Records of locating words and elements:
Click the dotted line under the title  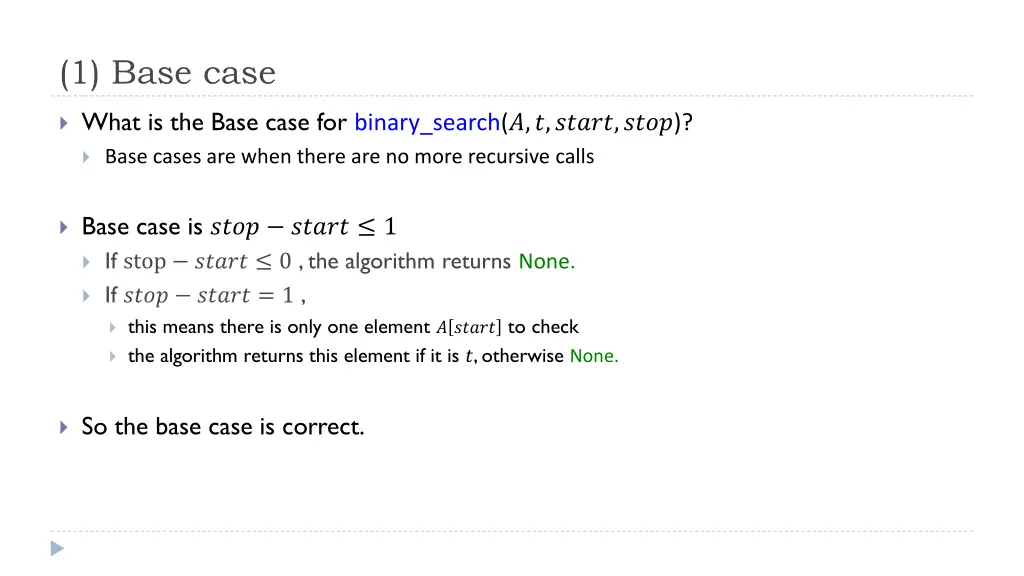click(512, 96)
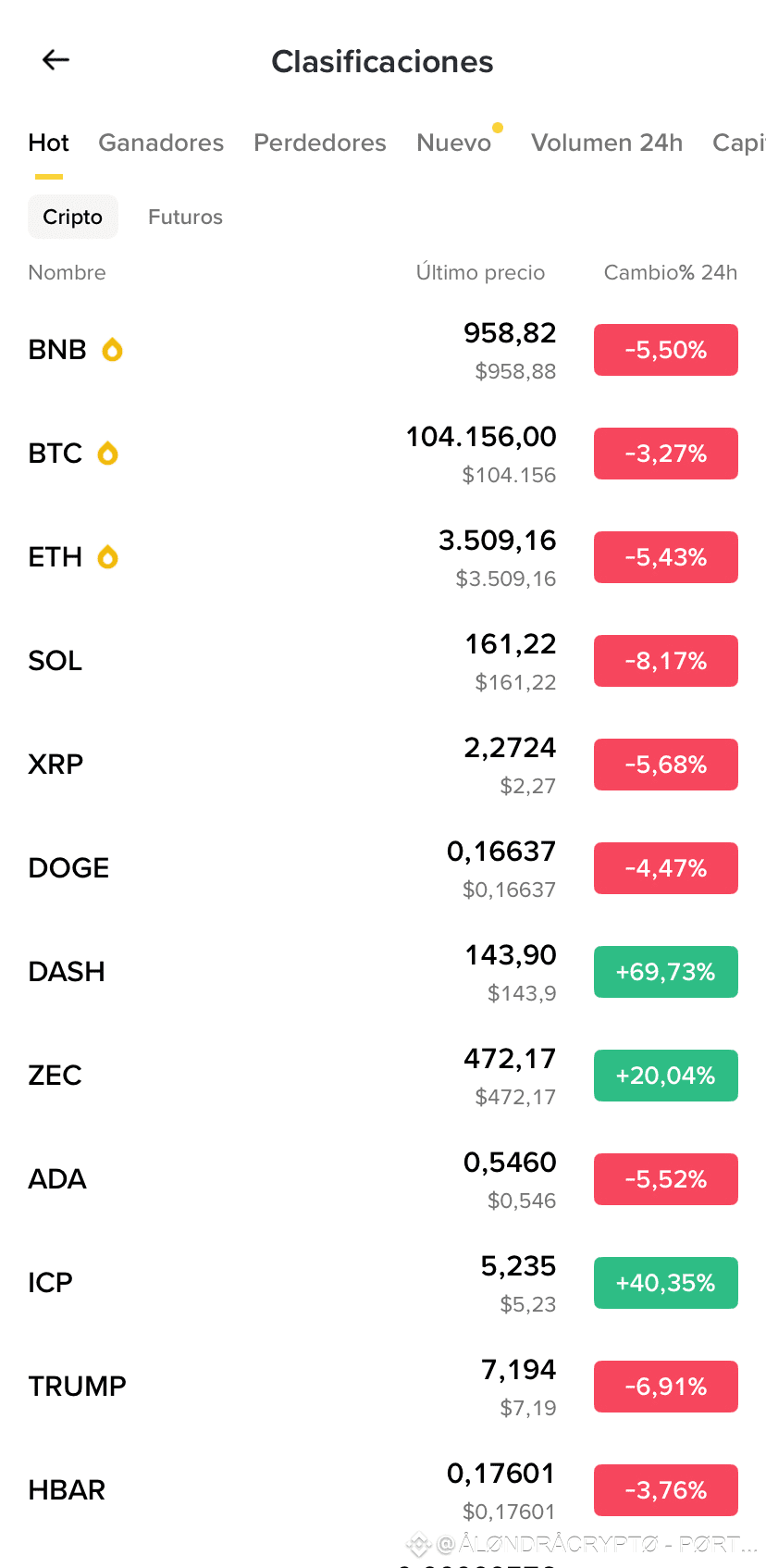Tap the flame icon beside ETH
766x1568 pixels.
108,557
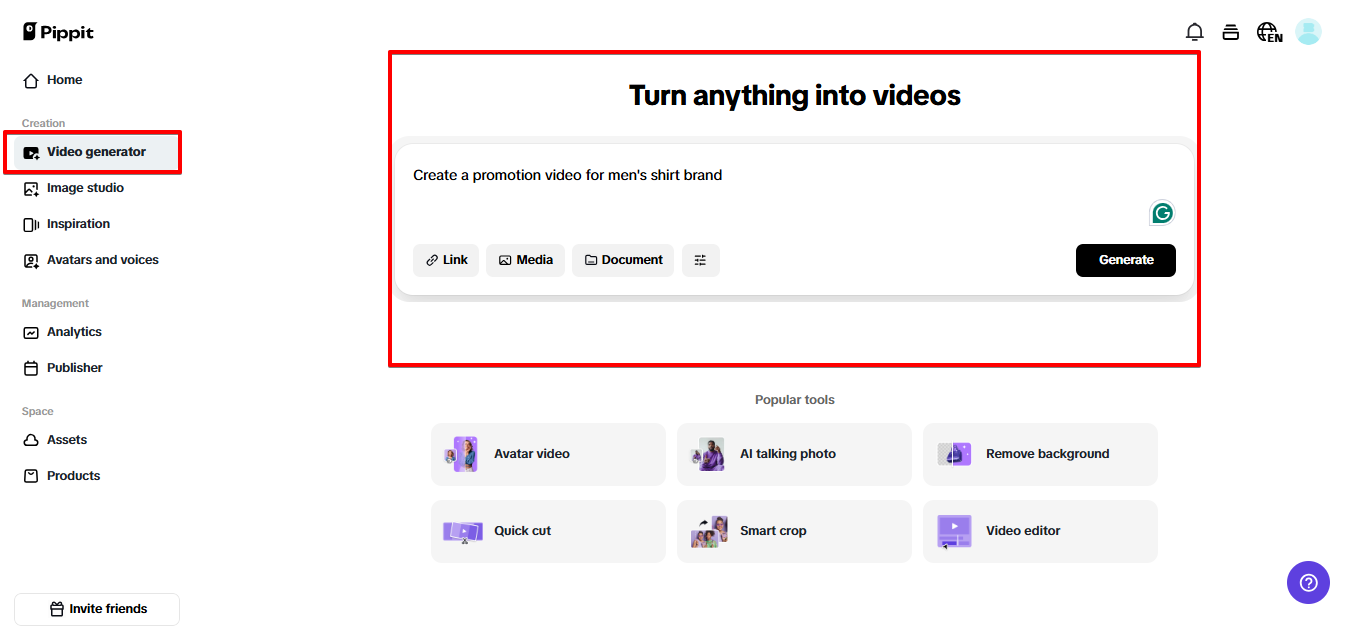Image resolution: width=1365 pixels, height=639 pixels.
Task: View Analytics under Management
Action: point(74,332)
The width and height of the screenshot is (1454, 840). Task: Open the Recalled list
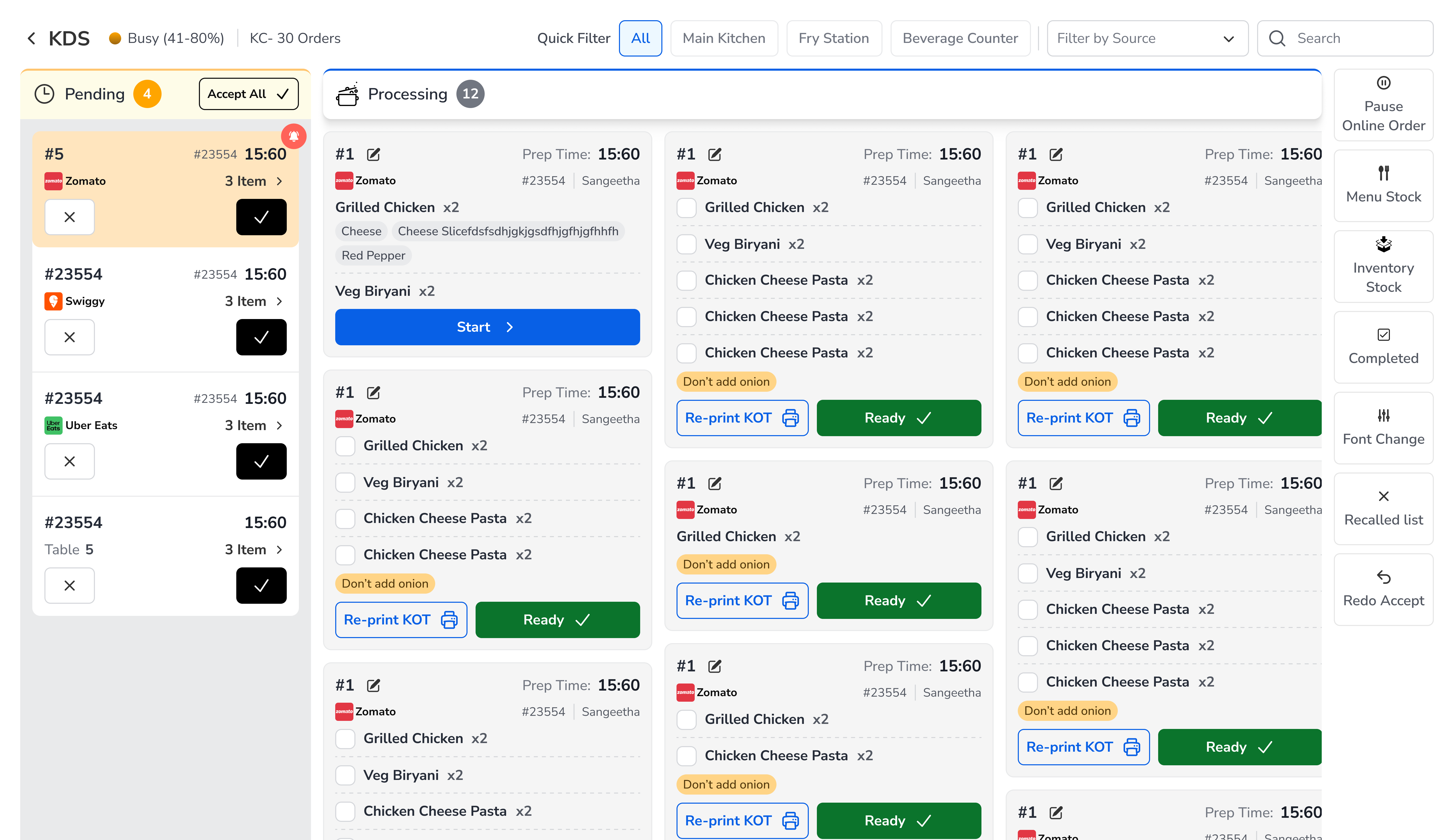(1383, 509)
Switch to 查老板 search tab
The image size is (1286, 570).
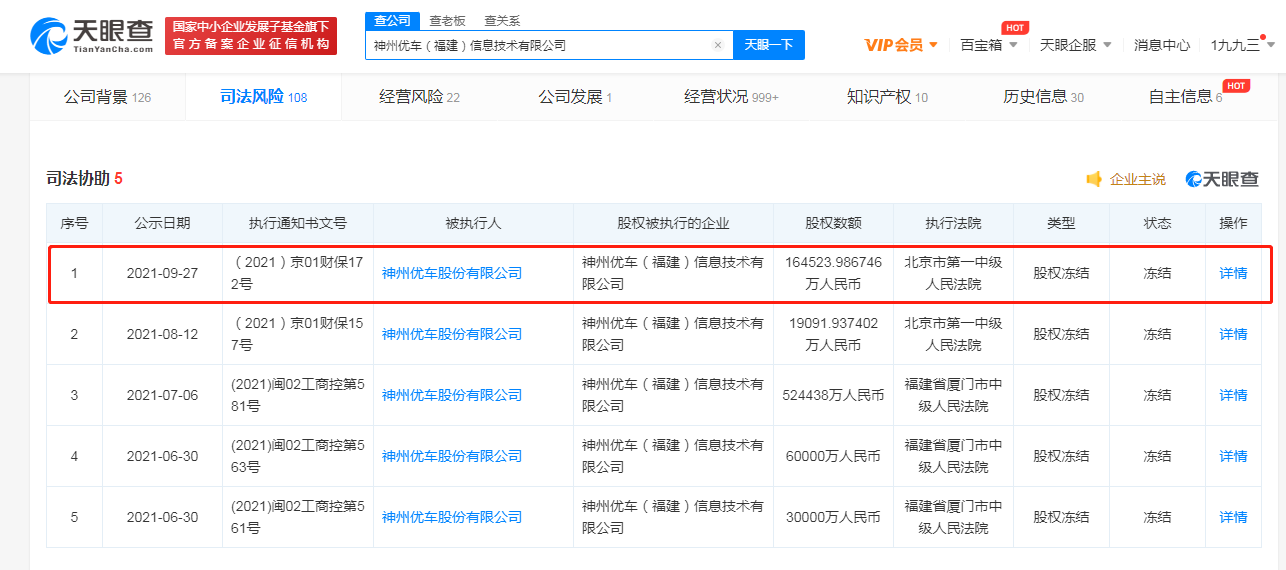coord(447,20)
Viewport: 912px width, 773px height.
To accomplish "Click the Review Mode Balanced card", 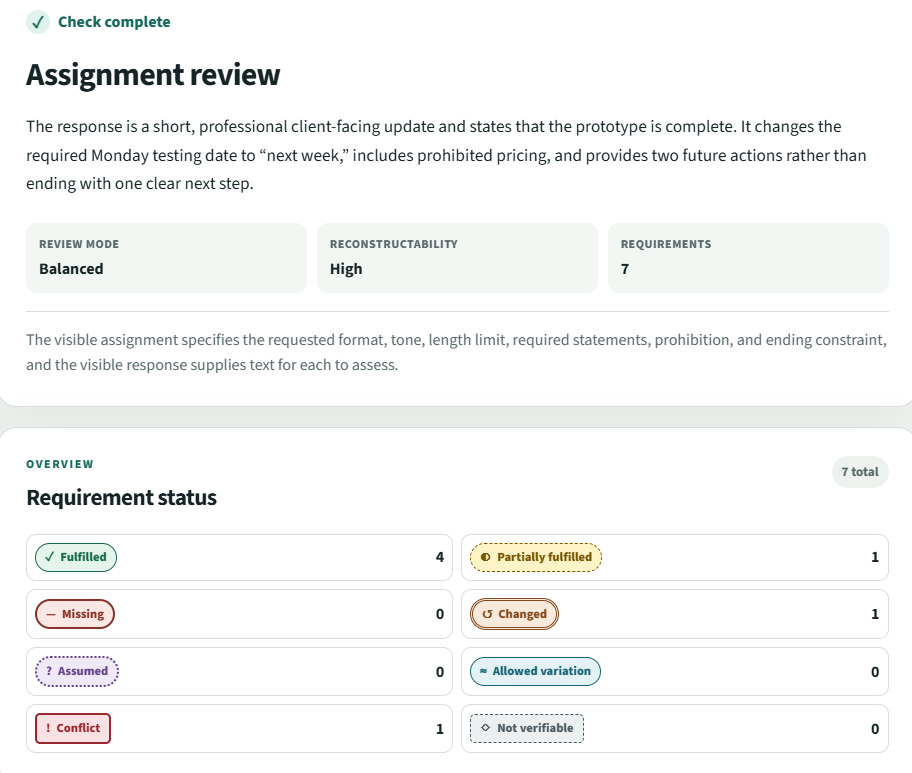I will (x=166, y=258).
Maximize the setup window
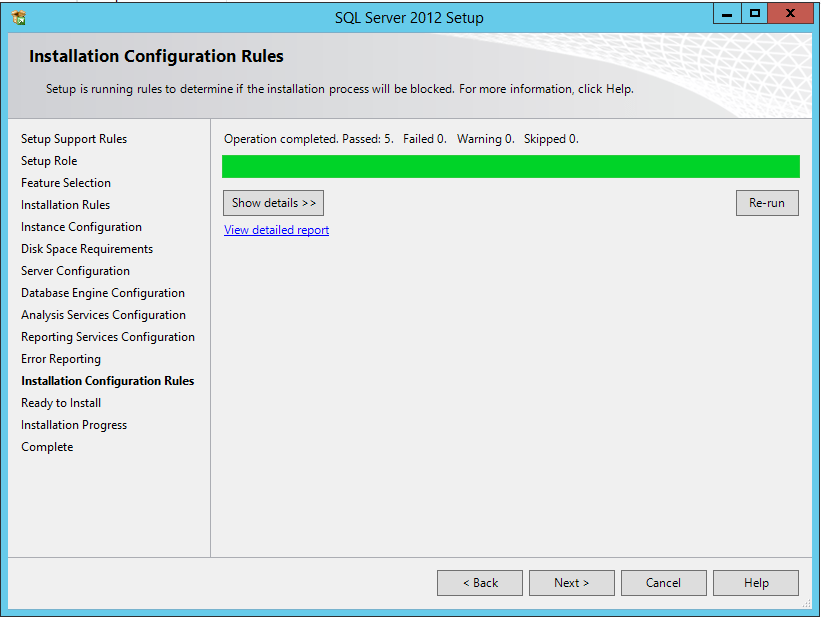Image resolution: width=821 pixels, height=618 pixels. click(755, 14)
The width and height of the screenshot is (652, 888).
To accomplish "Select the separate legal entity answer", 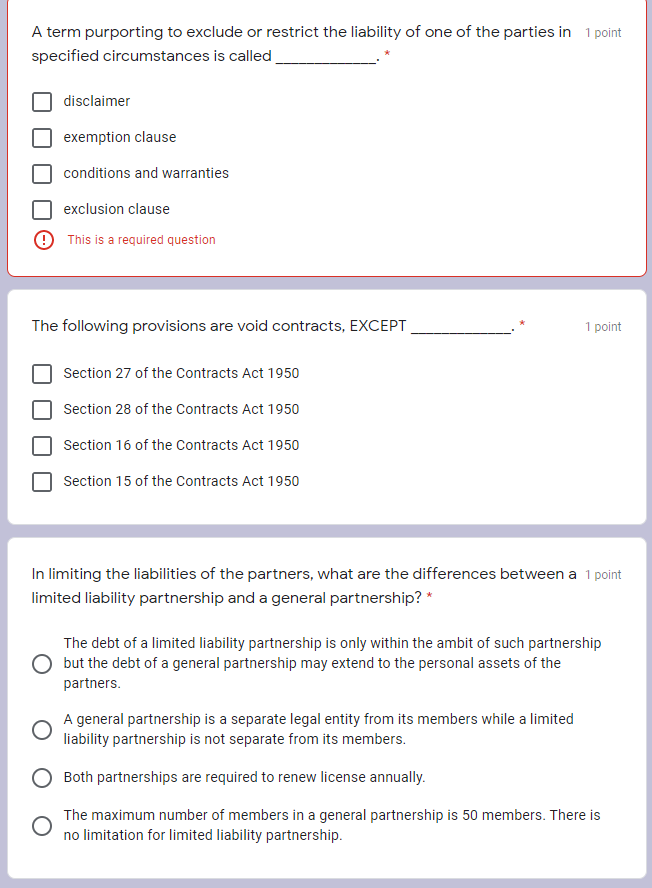I will (x=42, y=729).
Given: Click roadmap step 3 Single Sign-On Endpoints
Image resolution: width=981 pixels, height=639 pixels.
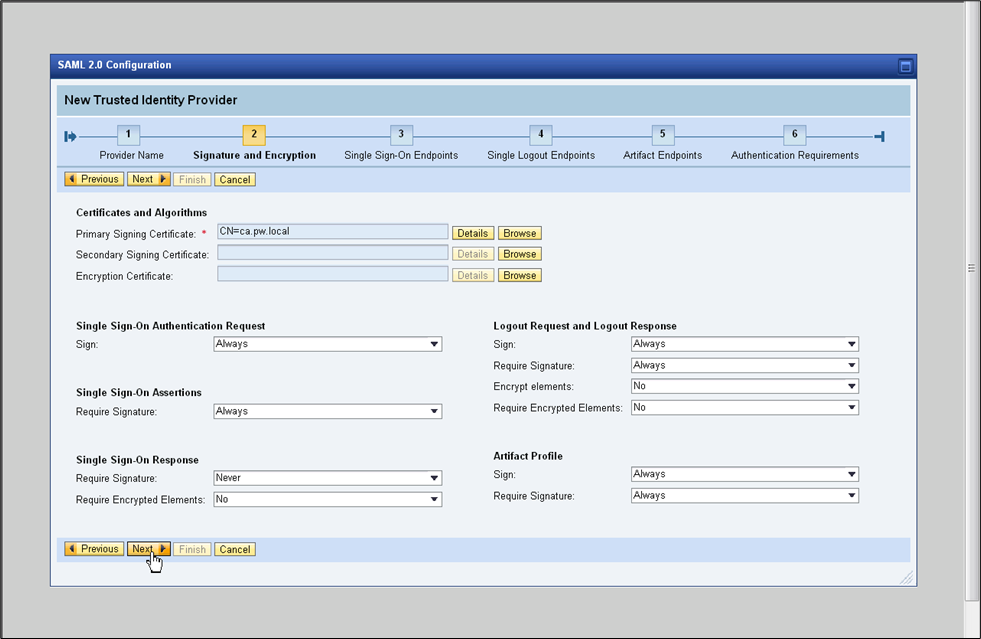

Written request: Rewrite the entries from the line containing "Given: Click roadmap" through the end of the entries, changing "roadmap" to "timeline" and leaving everything else as it is. Leave the pictures out of your answer.

Response to the task:
Given: Click timeline step 3 Single Sign-On Endpoints
Image resolution: width=981 pixels, height=639 pixels.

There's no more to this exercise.